**Stated task:** Pull out each line below that contains the string "Toggle", treating uppercase and lowercase as different.

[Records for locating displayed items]

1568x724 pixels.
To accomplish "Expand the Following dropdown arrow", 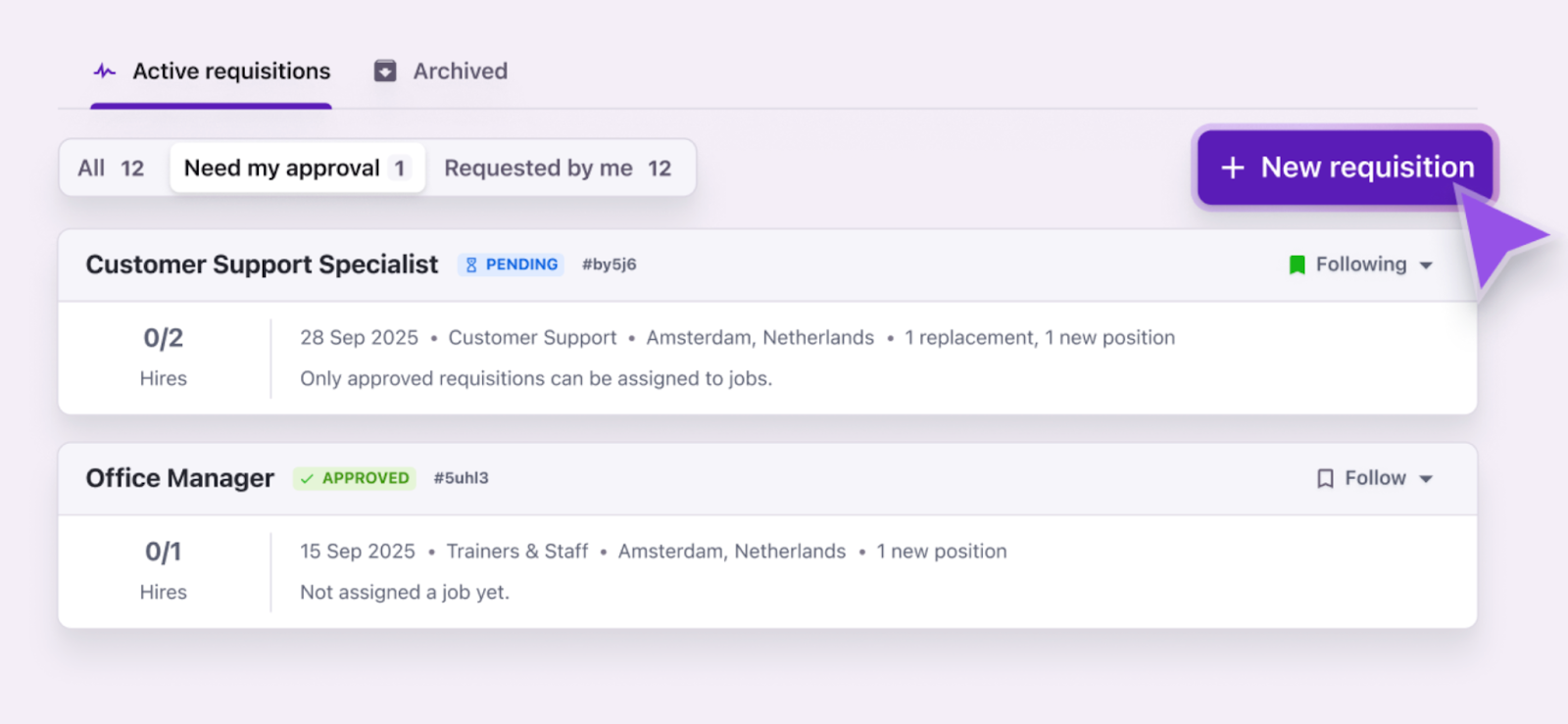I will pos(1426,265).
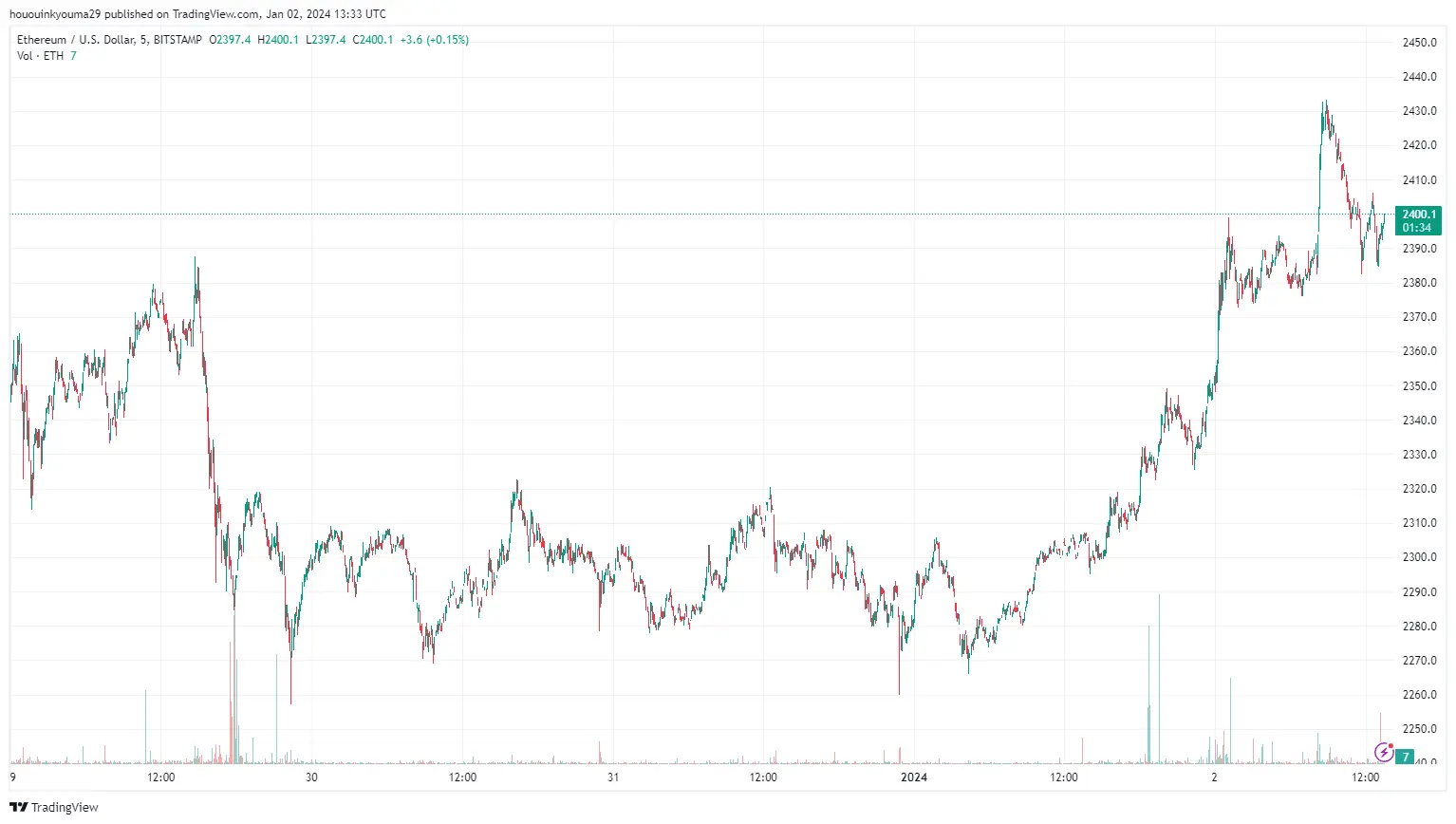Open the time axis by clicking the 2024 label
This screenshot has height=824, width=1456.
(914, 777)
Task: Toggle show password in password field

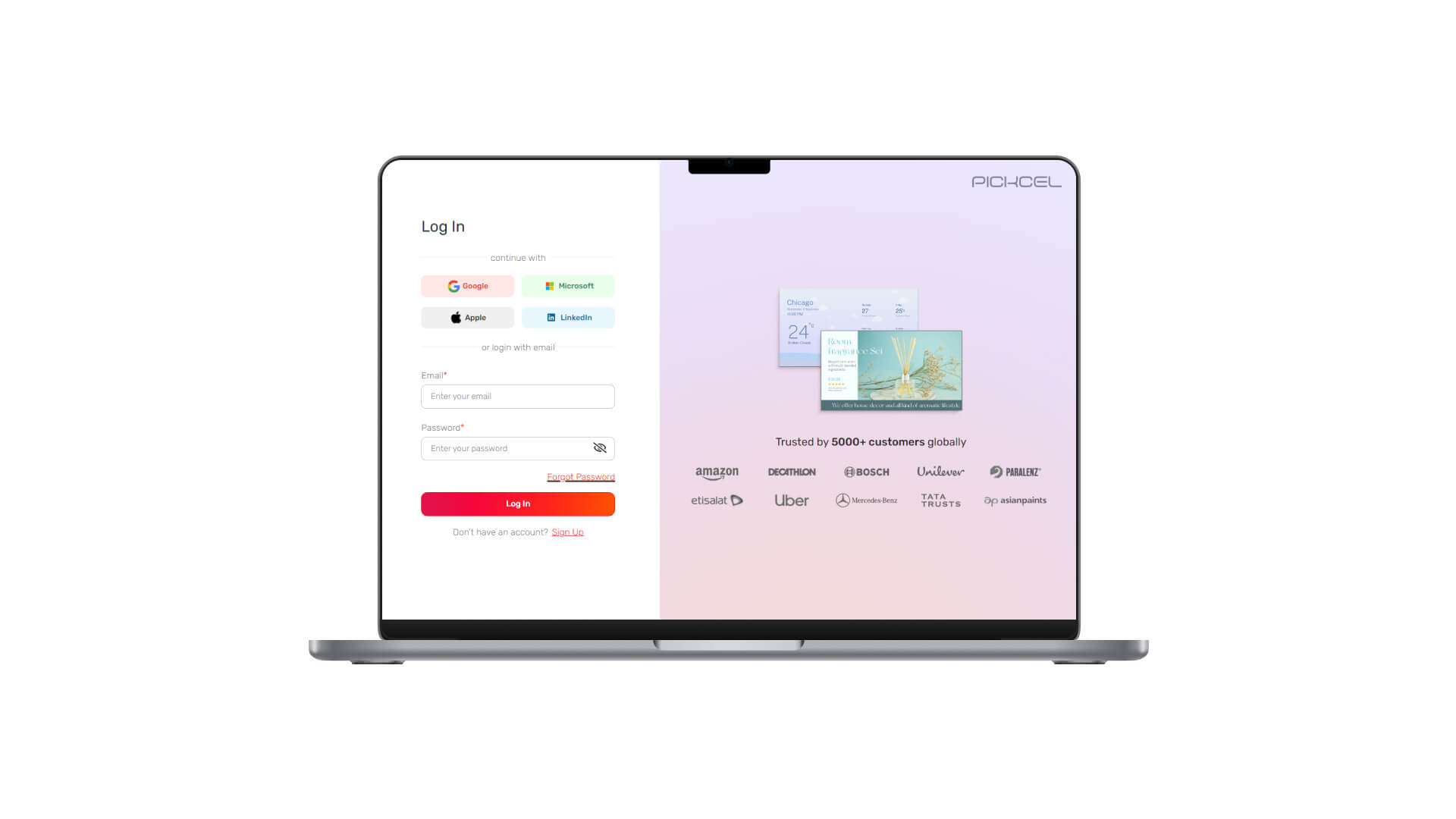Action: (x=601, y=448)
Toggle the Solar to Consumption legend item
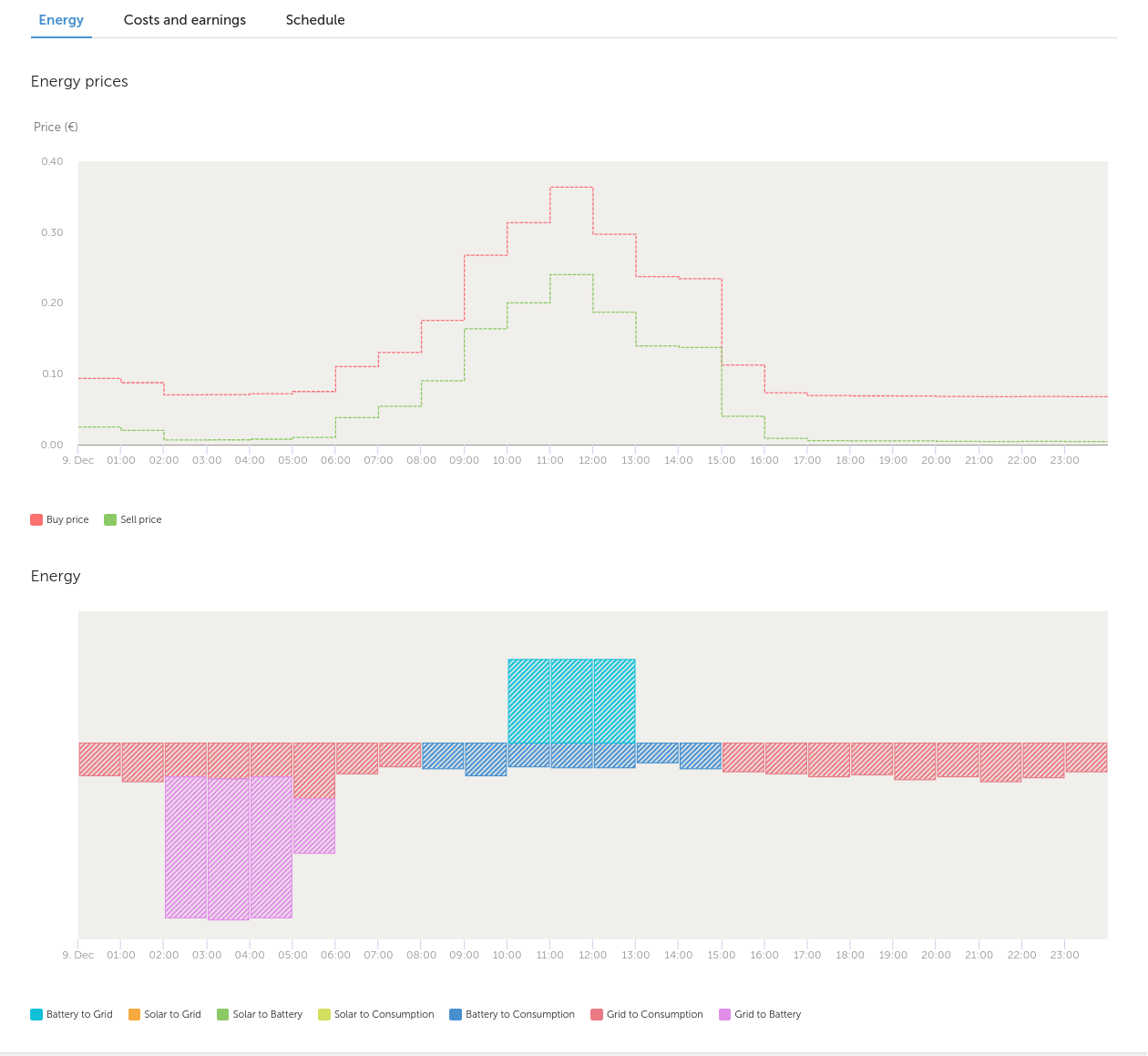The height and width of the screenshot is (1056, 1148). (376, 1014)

**The solution:**
Task: Toggle show password in password field
Toggle the Solar to Consumption legend item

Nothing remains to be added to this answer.